Building codes. If you have been in the A/E industry for even a short length of time you have had to deal with them. If you have been around for a long time then you probably have a continuing love-hate relationship with them (ok, probably more hate than love, but I digress). I would like to address two points regarding building codes. First, are they even necessary? Second, why are they so darn picky!? Here’s the first installment.
At some point in the not too distant past I got into a debate with a code specialist over the concept that building codes actually reduce the level of quality in buildings. I definitely disagree, but it was an interesting discussion. The argument goes something like this: “Building codes define bare minimum standards. If designers are given a minimum, they will always build to that minimum. Designers that would have otherwise used simple good design will instead build the minimum thereby reducing overall quality. Furthermore, the constant search for loopholes and exceptions reinforces the drive towards low quality projects.”
While I could not disagree more, I will admit that there is some back up for this opinion. From my own (admittedly limited) experience, there are almost always attempts to “fudge” at least one small code requirement on any given project. This of course varies wildly in severity. For the most part it would be something like an ADA clearance being short by ½”. However, I have seen projects from other sources (who are un-affiliated and shall remain nameless) that are so clearly in defiance of the building code that I could come to no other conclusion than they had willfully ignored significant and crucial regulations. While in my case I had no way of proving it, it seemed clear to me that this was the kind of move intended to “slip one past” the unsuspecting AHJ (Authority Having Jurisdiction).
Where I take exception is the concept that minimum requirements reduce overall compliance/quality. I could not disagree more with this point. In my opinion, this is a matter of pragmatism. In the world of architectural theory, a debate exists between “Form Follows Function” and “Function Follows Form”. In the real world, there is no debate. Form Follows Budget. One of the coolest projects I have ever worked on was one where the owner’s representative was tired of the cheap, bland buildings that their organization typically builds. They wanted this project to be a real statement so they let us off the leash so to speak by allowing a higher than normal percent of the budget to go to “non-essentials” like custom finishes, decorative windows, roof overhangs, and custom railings. These features were certainly nice, but probably the most important improvement was space.

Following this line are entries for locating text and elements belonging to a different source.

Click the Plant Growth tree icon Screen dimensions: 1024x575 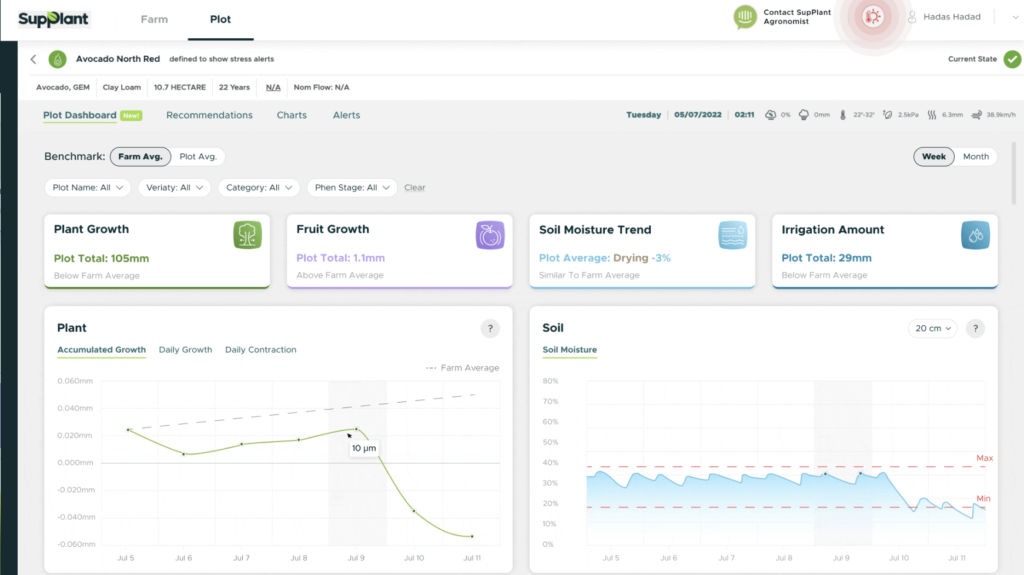coord(247,235)
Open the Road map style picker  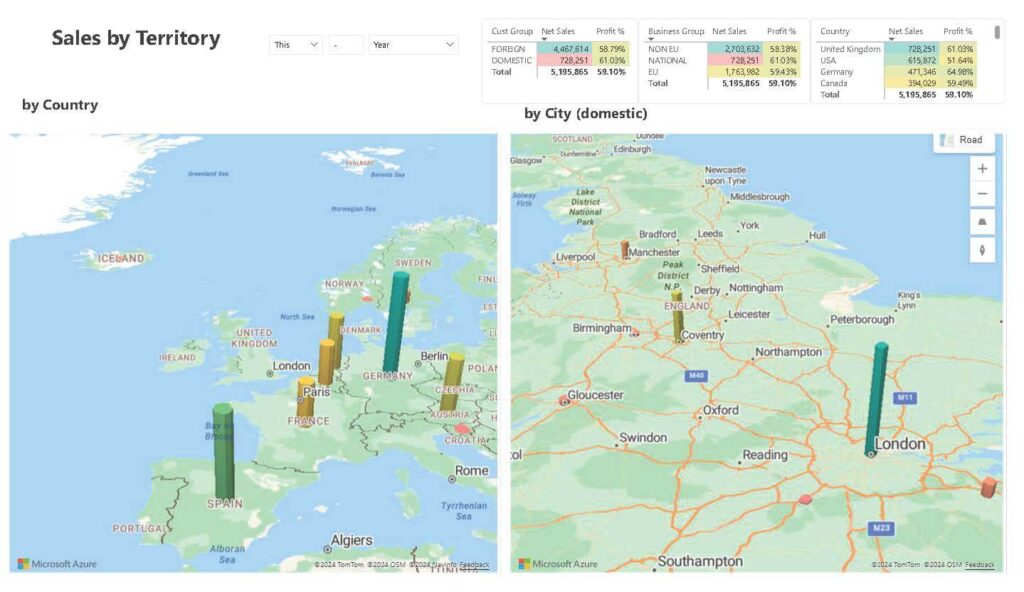tap(960, 140)
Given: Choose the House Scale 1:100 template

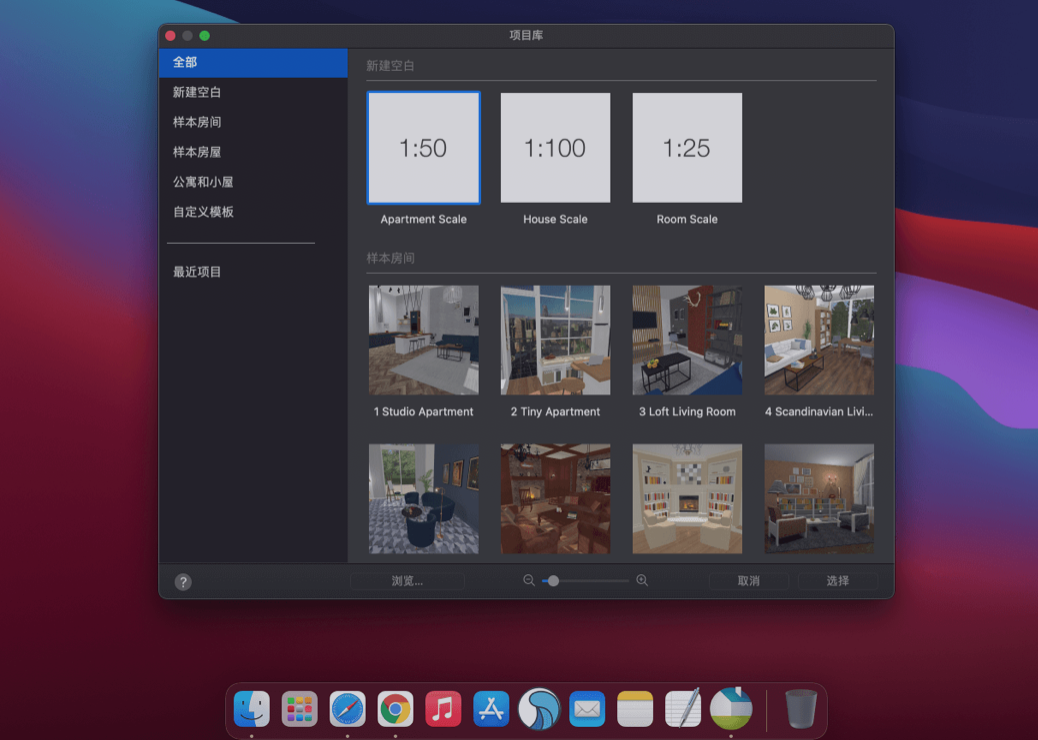Looking at the screenshot, I should (x=555, y=147).
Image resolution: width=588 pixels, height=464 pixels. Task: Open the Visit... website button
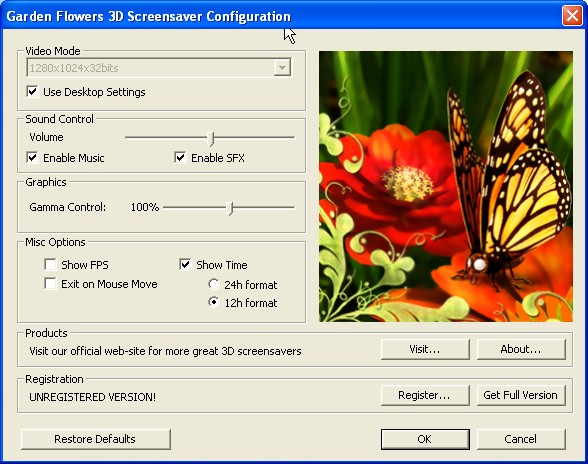click(x=425, y=349)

Unfortunately, the project I just described is the exception. Many projects (especially public funded projects) are crippled by a shoestring budget and a project manager or owner’s rep who refuses to make any concessions. Of course we tried to be as efficient as possible in our design, but we didn’t have to squeeze every last square foot out of the project to save a few bucks.

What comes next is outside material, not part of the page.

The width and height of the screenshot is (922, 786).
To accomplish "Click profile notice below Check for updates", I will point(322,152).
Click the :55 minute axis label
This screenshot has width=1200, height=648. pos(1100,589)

So how does that affect code compliance? Without getting into detail just understand that building codes HATE cramped spaces. For the most part I am referring to means of egress and accessibility requirements. “You want to cut 200 square feet out of the building? Well I suppose we can reduce this hallway down to 3’-8”.” Now your comfortable circulation space has been shrunk down to where it feels cramped and just barely meets your minimum exit width requirement. What happens if a problem comes up in construction and you have to add a furr-out or some such? Boom. Code violation. The same is just as true for accessibility. Bathrooms are ideal targets for space cutting (read: cost cutting). This leads to all kinds of problems with wheelchair turn-around spaces, clearances at fixtures, the list goes on.
All of these points are rooted heavily in arguments for “good design”. Is it a good idea to shrink that hallway? No, but the owner wants it done and it’s awfully hard to argue about “airiness” and “movement” and “flow” when the bottom line keeps rearing its ugly head. This is where building codes can actually prove to be a real benefit and where I believe they show their true usefulness. In the hallway example, if the project was not limited by a building code requirement the designer could have very easily shrunk it even farther! They may not have really wanted to, but if the boss (owner’s rep) says do it, then you better get it done. With the building code as back-up there is a legitimate argument as to why you need to keep a wide hallway. From the owner’s perspective, they won’t get a permit unless they do.
This brings me back to my original argument against codes reducing quality. Sure in some cases designs are weakened by crunching things to the bare minimum, but if that minimum did not exist what would stop them from being crunched even more? Building codes are for the most part created reactively based on tragedies of the past. Buildings in the past were constructed without adequate exits, or with flammable construction, or improper ventilation.
Given the original argument, the lack of building codes should have meant that the designers were un-influenced by minimum requirements and therefore built to a better standard. Those past tragedies show that this is clearly not true. It seems obvious to me that building codes are doing their job in forcing the hand of both designers and owners to build safely even if their wallets say otherwise.